天国には行きたくないぞ2010-08-14

死後について自分の考えを披歴するフョードル

≪- А в рай твой, Алексей Фёдрович, я не хочу, это было бы тебе известно, да порядочному человеку оно даже в рай-то твой и неприлично, если даже там и есть он. По-моему, заснул и не проснулся, и нет ничего, поминаете меня, коли хотите, а не хотите, так и чорт вас дери. Вот моя философия. ≫

<試訳>「お前の天国には行きたくないぞ、これは覚えといて欲しいんだがな、まったく、まともな人間ならお前の天国なんぞへ行くのは、そりゃあ失礼ってもんだ、もし天国とやらがあるとしてもだがな。
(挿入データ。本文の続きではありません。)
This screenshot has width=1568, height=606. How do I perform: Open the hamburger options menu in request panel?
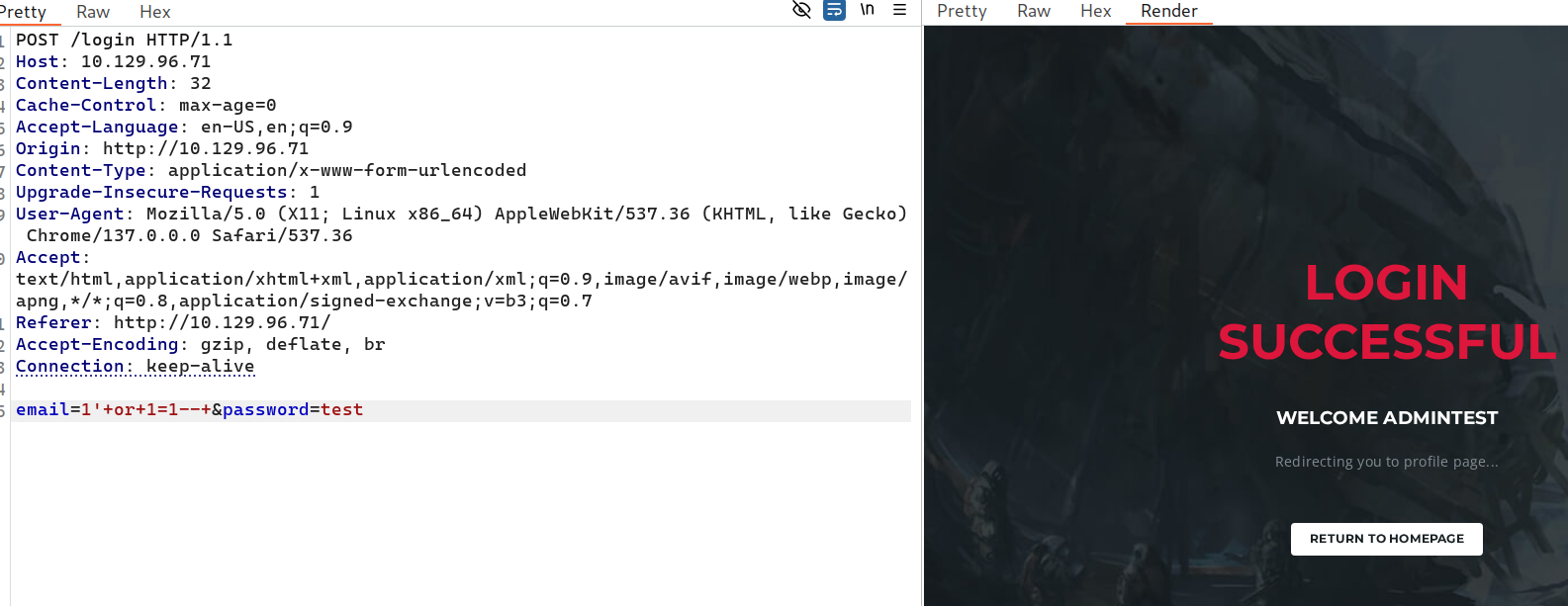click(x=899, y=10)
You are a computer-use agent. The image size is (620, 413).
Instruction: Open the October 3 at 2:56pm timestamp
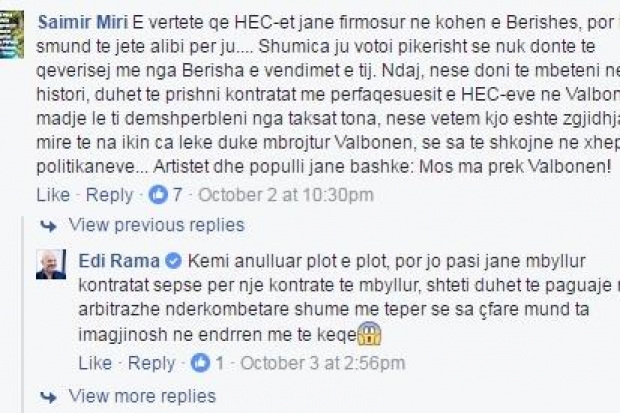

わしが思うには、眠り込んだら目覚めん、それだけのことなのさ、わしを弔いたかったらそうすりゃあいいし、そうでなけりゃ勝手にどうとでもすりゃあいい。これがわしの哲学さ」

死は「眠り込んだら目覚めない、それだけのこと」と、彼はここで天国の存在に否定的な哲学を語ります。以前イワンとアリョーシャを前に「神はあるか」と議論していた場面もありますが、父と子でこのような議論が成り立つことに考えさせられます。それにしても、このように割り切った考え方は、当時の宗教的風土の中では強烈な印象を持たれたのではないでしょうか。